Problems and tasks:
[a] Return the stretch of the George Carlin thread from "## liamliam666 (Mar" through "of his shows.", copied word for word.
[b] For each statement, say yes or no according to the George Carlin thread, and quote the words that decide it: (i) synrgy saw Carlin perform live at the Kennedy Center in 1993; (ii) cyberwaste6996 got to see Carlin live; (iii) JakeRI considers Bill Maher great all of the time.

# George Carlin



## JakeRI (May 4, 2009)

so instead of practicing for my piano exam i ended up watching 2 hours of George Carlin.

I particularly liked this one



man was a genius. time well sent


----------



## Scar Symmetry (May 4, 2009)

interesting, George Carlin is basically me but... dead


----------



## JakeRI (May 4, 2009)

Scar Symmetry said:


> interesting, George Carlin is basically me but... dead



haha i know what you mean


----------



## Scar Symmetry (May 4, 2009)

there's never been a word George Carlin said on tape that I didn't agree with.


----------



## JakeRI (May 5, 2009)

Scar Symmetry said:


> there's never been a word George Carlin said on tape that I didn't agree with.



haha i know what you mean, i feel the same way. he is a genius


----------



## synrgy (May 5, 2009)

The man was simply brilliant. I don't usually care when celebrities kick the bucket, but I still feel quite sad every time I think about him not being around any more.

I had the distinct pleasure of seeing him live @ the Kennedy Center in 1993, (for my 13th birthday!!) when he was arguably in his prime.


----------



## JakeRI (May 5, 2009)

synrgy said:


> The man was simply brilliant. I don't usually care when celebrities kick the bucket, but I still feel quite sad every time I think about him not being around any more.
> 
> I had the distinct pleasure of seeing him live @ the Kennedy Center in 1993, (for my 13th birthday!!) when he was arguably in his prime.



he had a 40 year "prime" haha


----------



## synrgy (May 5, 2009)

JakeRI said:


> he had a 40 year "prime" haha



Totally.

I only said it the way I did because I noticed somewhere over the last 3-4 years that he was still touring that he had _finally_ lost a little bit of his mojo -- looked a little tired, a little slow. His last HBO special was where I think I noticed it first. 

*edit* I just got through the video you posted. I can't believe they made it through that taping without somebody throwing shit at the guy sitting to George's left. People like that make me ashamed to be part of this species.


----------



## Scar Symmetry (May 5, 2009)

yeah the guy who gets cut up about what George says is a total pussy hahaha


----------



## JakeRI (May 5, 2009)

republicans haha. i love this one too. At first i was like "he's an idiot" but at the end i was like "jesus! he's right"


----------



## cyberwaste6996 (May 5, 2009)

One of my biggest regrets is that I never got to see him live...I watched some of his hbo specials shortly after he died and they seemed funnier...I guess I have more appretiation for his work.


----------



## jaredowty (May 14, 2009)

I love George Carlin, rational and hilarious, it was sad to see him go. Bill Maher is the shit too.


----------



## JakeRI (May 17, 2009)

jaredowty said:


> I love George Carlin, rational and hilarious, it was sad to see him go. Bill Maher is the shit too.



bill maher is the shit 50% of the time IMO. he can be a complete idiot some times


----------



## Triple7 (Jun 10, 2009)

I have been a Carlin fan for years, that dude was fucking genius! I wish he was still around man.


----------



## liamliam666 (Mar 9, 2010)

i can't even put into words how much this guy means to me man, man the guy is a pure legend. There is nothing i disagree with on any of his shows.

True, true inspiration.

R.I.P


----------



## Scar Symmetry (Mar 9, 2010)

JakeRI said:


> republicans haha. i love this one too. At first i was like "he's an idiot" but at the end i was like "jesus! he's right"




300% true.


----------



## Winspear (Mar 9, 2010)

I'm not really a stand up guy at all, but I did spend a whole day watching this guy on Youtube a year ago and loved every minute of it, so I guess it's fair to say he is my favourite comedian.


----------



## TaronKeim (Mar 9, 2010)

Saving the Planet and his allusion to A.I.D.S being a "human cleansing" tactic is f*cking brilliant.

I wept the day Carlin died and watch his material on a weekly basis. Him and Bill Hicks were in a league of their own.

_TJK*


----------

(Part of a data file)

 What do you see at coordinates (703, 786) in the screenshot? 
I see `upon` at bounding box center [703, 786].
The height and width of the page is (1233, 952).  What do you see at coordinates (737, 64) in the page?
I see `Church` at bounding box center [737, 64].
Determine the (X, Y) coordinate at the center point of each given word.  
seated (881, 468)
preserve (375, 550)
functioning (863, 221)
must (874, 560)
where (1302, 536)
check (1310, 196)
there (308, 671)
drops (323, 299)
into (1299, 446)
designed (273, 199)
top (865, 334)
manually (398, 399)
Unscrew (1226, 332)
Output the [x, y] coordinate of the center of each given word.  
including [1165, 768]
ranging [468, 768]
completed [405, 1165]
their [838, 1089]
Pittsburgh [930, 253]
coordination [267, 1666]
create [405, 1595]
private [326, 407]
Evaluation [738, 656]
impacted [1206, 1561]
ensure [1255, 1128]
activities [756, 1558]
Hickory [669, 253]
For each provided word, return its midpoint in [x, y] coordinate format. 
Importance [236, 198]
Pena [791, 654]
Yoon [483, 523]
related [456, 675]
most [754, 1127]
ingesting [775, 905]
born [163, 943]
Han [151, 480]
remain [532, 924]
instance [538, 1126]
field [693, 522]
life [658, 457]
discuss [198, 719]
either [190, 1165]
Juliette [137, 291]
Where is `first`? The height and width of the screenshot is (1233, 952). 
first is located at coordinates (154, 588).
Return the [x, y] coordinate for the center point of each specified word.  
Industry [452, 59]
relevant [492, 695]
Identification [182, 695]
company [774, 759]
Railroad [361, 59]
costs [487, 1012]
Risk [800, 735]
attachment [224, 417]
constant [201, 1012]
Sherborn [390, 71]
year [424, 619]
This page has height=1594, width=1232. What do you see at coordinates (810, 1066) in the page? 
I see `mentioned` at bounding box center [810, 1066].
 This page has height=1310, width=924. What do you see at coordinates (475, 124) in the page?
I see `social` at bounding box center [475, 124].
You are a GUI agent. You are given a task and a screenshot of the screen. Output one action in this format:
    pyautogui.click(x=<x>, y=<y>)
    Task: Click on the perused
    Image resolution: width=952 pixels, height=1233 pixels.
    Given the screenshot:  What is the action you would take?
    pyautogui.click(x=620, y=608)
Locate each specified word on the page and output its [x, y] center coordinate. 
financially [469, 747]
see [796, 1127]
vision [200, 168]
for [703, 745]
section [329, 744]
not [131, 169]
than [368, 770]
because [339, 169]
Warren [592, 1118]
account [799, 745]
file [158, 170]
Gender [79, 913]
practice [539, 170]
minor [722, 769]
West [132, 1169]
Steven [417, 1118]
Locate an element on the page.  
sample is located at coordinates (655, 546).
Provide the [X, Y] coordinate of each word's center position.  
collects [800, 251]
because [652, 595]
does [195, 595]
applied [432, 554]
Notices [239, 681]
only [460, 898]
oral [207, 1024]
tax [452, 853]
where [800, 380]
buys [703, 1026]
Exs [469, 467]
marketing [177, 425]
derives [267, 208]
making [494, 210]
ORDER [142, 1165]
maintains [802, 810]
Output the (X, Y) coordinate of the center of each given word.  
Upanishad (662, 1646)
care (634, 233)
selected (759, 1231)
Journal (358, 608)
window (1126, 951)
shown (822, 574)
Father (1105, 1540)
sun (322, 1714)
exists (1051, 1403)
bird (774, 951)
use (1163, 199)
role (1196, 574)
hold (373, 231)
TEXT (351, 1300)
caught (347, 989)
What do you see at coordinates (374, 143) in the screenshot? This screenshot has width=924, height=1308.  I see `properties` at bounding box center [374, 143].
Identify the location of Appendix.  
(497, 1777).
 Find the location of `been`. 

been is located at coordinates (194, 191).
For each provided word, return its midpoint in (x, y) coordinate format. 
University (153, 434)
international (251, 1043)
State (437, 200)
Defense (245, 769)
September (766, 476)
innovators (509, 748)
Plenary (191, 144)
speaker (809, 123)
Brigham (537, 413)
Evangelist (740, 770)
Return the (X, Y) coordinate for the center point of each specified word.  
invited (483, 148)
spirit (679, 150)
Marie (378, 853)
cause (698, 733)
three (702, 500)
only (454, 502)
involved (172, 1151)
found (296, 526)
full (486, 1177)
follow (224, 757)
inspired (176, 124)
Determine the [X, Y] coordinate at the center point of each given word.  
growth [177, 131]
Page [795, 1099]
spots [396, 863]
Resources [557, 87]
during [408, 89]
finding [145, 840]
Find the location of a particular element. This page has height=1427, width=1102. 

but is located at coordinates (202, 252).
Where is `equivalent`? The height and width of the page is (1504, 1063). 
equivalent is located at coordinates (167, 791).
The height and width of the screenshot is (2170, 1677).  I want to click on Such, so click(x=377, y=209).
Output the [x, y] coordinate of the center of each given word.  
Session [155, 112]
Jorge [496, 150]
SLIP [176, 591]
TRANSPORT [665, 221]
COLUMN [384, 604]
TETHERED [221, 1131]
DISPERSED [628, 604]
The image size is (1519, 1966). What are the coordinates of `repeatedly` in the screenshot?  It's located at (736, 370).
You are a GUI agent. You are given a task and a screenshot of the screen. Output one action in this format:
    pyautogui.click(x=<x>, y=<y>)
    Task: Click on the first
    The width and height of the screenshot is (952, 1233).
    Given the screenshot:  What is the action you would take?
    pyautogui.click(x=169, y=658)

Task-by-task answers:
[a]
## liamliam666 (Mar 9, 2010)

i can't even put into words how much this guy means to me man, man the guy is a pure legend. There is nothing i disagree with on any of his shows.

[b]
(i) Yes: "I had the distinct pleasure of seeing him live @ the Kennedy Center in 1993"
(ii) No: "One of my biggest regrets is that I never got to see him live"
(iii) No: "bill maher is the shit 50% of the time IMO. he can be a complete idiot some times"